→ Text provided

Over the years I’ve attended writer’s conferences, workshops and countless author readings. I’ve read a library of books and many blogs on the art and craft of writing. Some of the most insightful and helpful ideas about writing have come to me through the generosity of others who shared what they picked up along the way.
I started this blog to continue that tradition and to cast my net in hopes that writers attracted to this site will find something useful that might help with their own journeys.
Yesterday, I read the short story, “The Eyes,” in Edith Wharton: Collected Stories 1891–1910, in the Library of America Story of the Week. Library_of_America@email.loa.org
Most how-to books caution against lengthy description because today’s readers have too many assaults on their attention to linger over anything. We’re advised to get to the point. Brevity is king.
But I wonder if we’re missing something.
Here are a few of the ways Wharton described eyes in her short story:
- …the eyeballs like blinds of which the cords are broken. One lid drooped a little lower than the other, with the effect of a crooked leer; and between these folds of ﬂesh, with their scant bristle of lashes, the eyes themselves, small glassy disks with an agate-like rim, looked like sea-pebbles in the grip of a star-ﬁsh.
- …wasn’t that the eyes were awful; they hadn’t the majesty of the powers of darkness. But they had—how shall I say?—a physical effect that was the equivalent of a bad smell: their look left a smear like a snail’s.
- There they hung in the darkness, their swollen lids dropped across the little watery bulbs rolling loose in the orbits, and the puff of ﬂesh making a muddy shadow underneath—and as their stare moved with my movements, there came over me a sense of their tacit complicity, of a deep hidden understanding between us that was worse than the ﬁrst shock of their strangeness.

→ Set of tasks
a - Decide whether each statement agrees with the blog post about writing, answering yes or no and quoting the deciding words: (i) The writer read "The Eyes" in a Library of America collection of Edith Wharton's stories. (ii) Most how-to books encourage writers to use lengthy description. (iii) One of the quoted passages says the look of the eyes left a smear like a snail's.
b - Copy word for word the part of the blog post about writing that starts at "Yesterday, I read" and ends at "we’re missing something.".

→ Data shown

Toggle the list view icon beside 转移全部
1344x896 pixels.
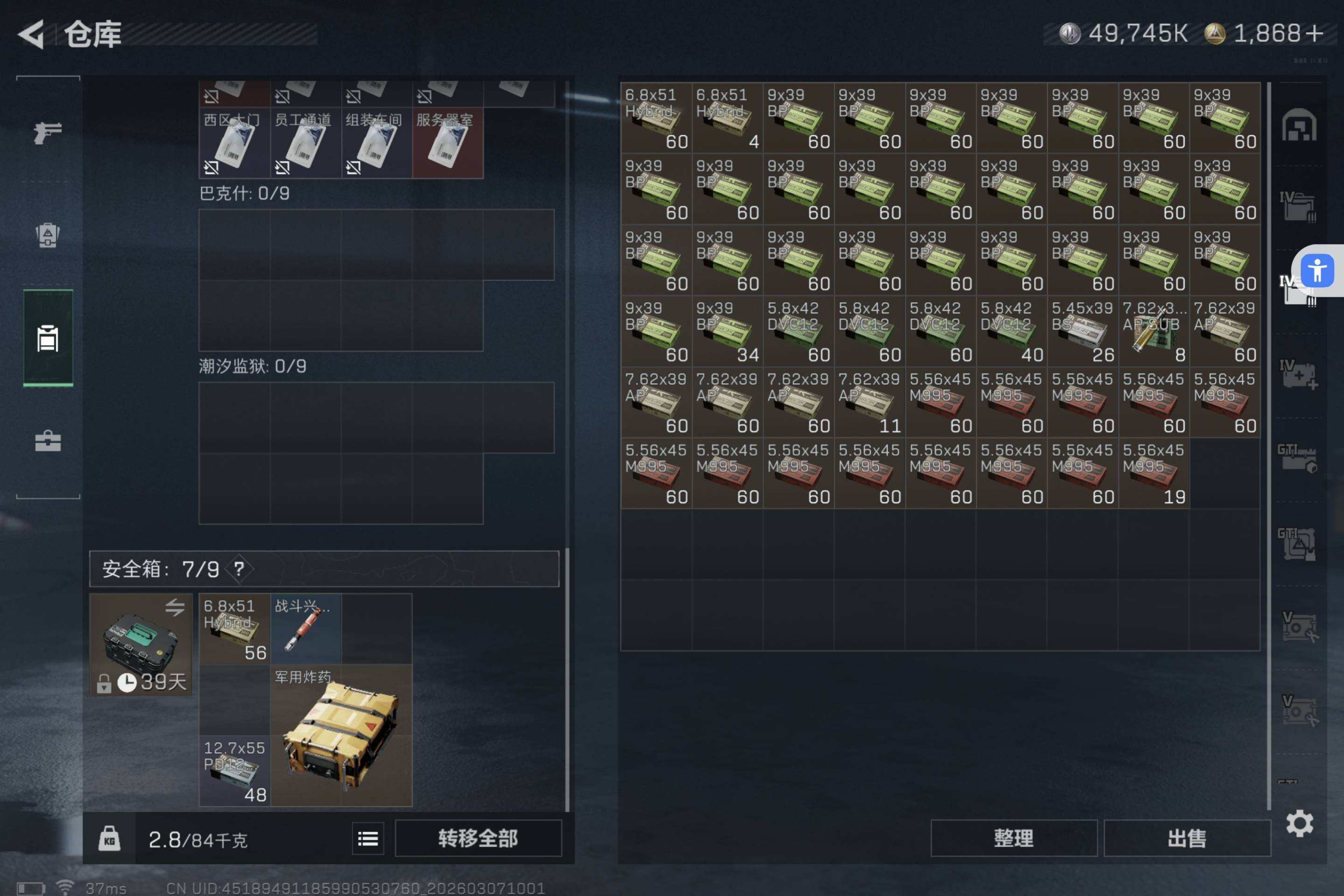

→ List of solutions
a -
(i) Yes: "Yesterday, I read the short story, “The Eyes,” in Edith Wharton: Collected Stories 1891–1910, in the Library of America Story of the Week."
(ii) No: "Most how-to books caution against lengthy description"
(iii) Yes: "their look left a smear like a snail’s."

b -
Yesterday, I read the short story, “The Eyes,” in Edith Wharton: Collected Stories 1891–1910, in the Library of America Story of the Week. Library_of_America@email.loa.org
Most how-to books caution against lengthy description because today’s readers have too many assaults on their attention to linger over anything. We’re advised to get to the point. Brevity is king.
But I wonder if we’re missing something.